• What this task involves: The answer must consist solely of the lines below starting at the one containing "Task: Click the Access MCP Connector button" and ending at the one containing "Task: Click chevron", repeated exactly, with both ends included and all pictures omitted.

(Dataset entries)
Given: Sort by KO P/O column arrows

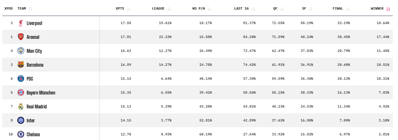Looking at the screenshot, I should click(209, 9).
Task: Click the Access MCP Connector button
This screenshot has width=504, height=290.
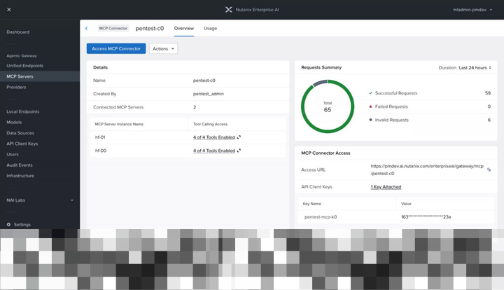Action: (116, 48)
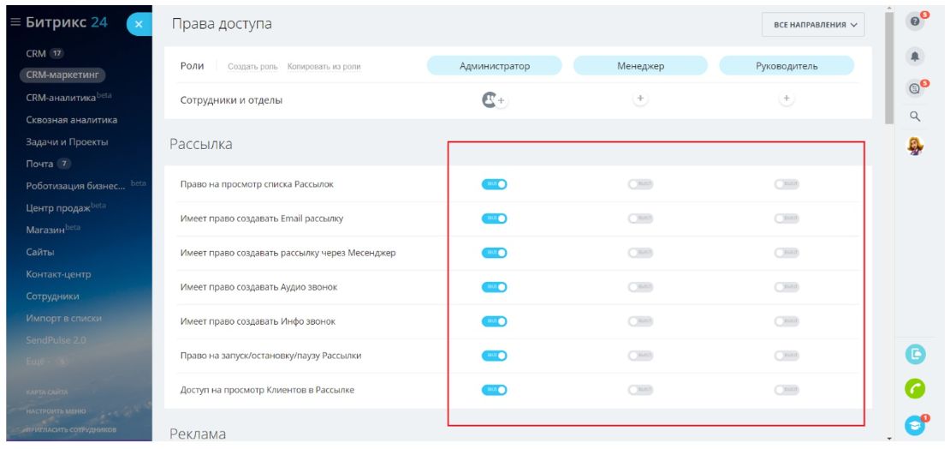Open notifications bell icon
Image resolution: width=950 pixels, height=449 pixels.
(x=915, y=56)
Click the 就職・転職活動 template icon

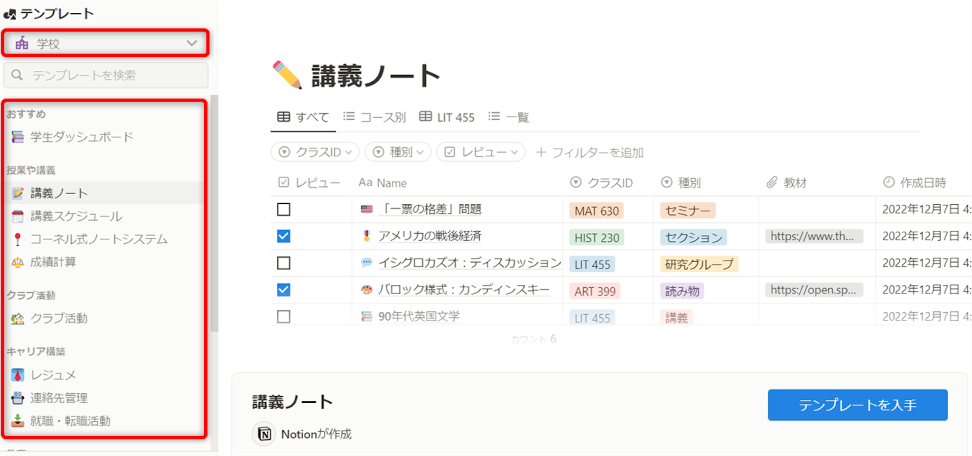click(18, 421)
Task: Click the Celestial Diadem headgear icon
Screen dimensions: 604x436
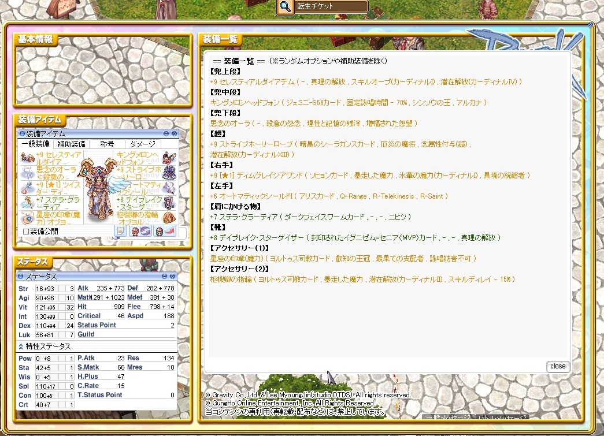Action: click(x=27, y=158)
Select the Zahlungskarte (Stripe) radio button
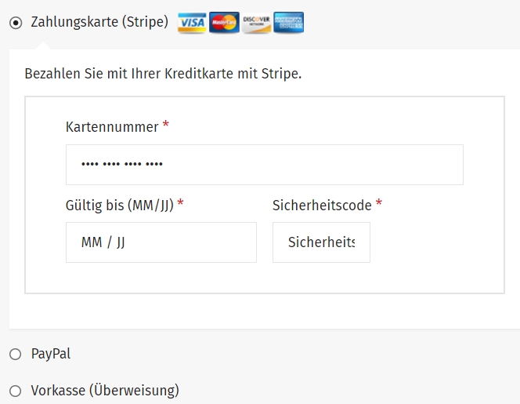This screenshot has height=404, width=520. click(x=16, y=23)
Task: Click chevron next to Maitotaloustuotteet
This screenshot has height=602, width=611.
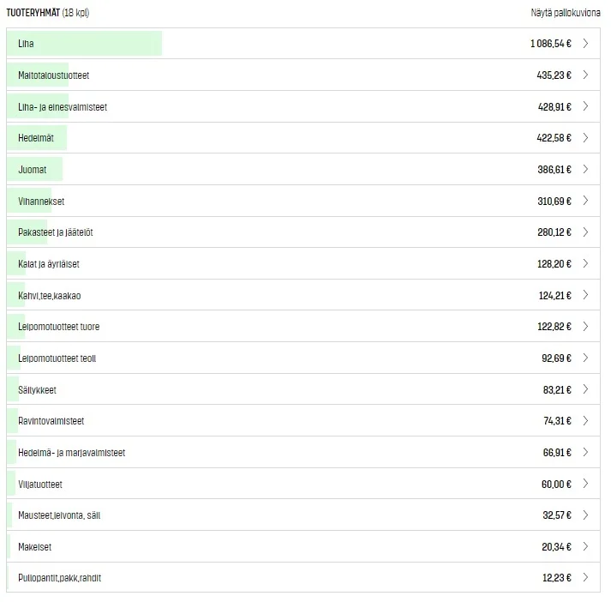Action: 585,75
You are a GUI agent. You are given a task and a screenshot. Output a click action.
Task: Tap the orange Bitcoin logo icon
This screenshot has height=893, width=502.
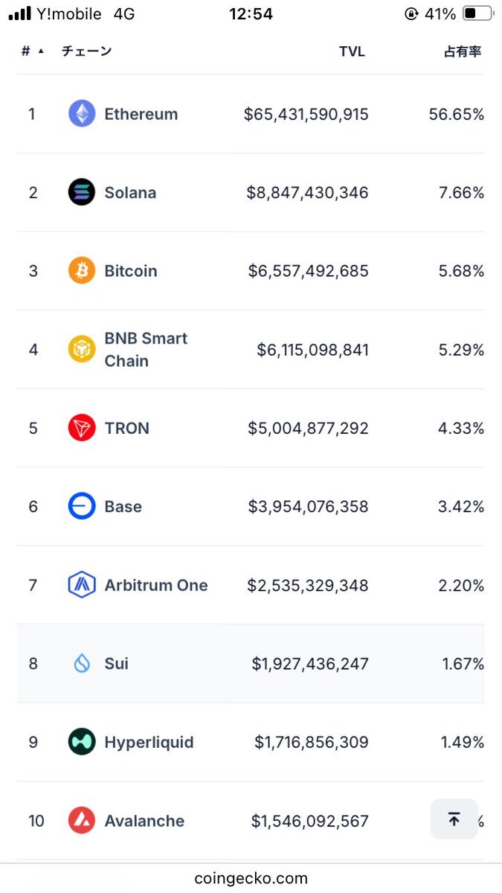(x=82, y=271)
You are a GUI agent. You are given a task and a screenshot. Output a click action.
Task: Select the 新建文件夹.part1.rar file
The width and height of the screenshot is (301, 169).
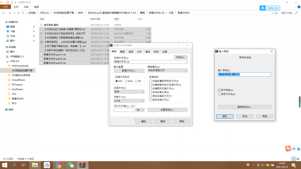tap(53, 54)
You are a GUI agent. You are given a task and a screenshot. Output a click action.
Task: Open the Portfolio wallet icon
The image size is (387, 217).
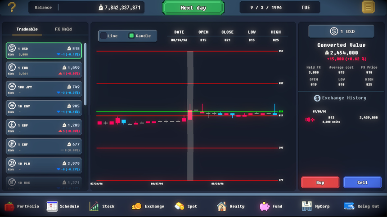click(10, 206)
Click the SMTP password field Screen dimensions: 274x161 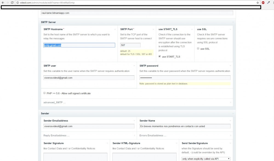[x=185, y=78]
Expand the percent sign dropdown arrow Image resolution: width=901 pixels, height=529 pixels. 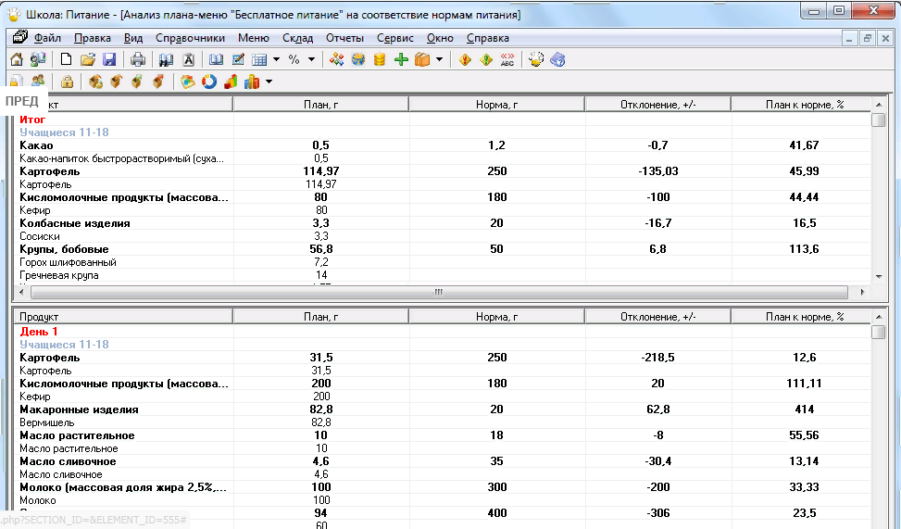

• Response area:
Task: Click the Access MCP Connector button
This screenshot has width=504, height=290.
Action: (116, 48)
Open notifications bell icon
Image resolution: width=950 pixels, height=449 pixels.
(x=915, y=56)
Click the 就職・転職活動 template icon

click(18, 421)
Task: Click the Celestial Diadem headgear icon
Screen dimensions: 604x436
Action: click(x=27, y=158)
Select the Zahlungskarte (Stripe) radio button
This screenshot has height=404, width=520. click(x=16, y=23)
Task: Click chevron next to Maitotaloustuotteet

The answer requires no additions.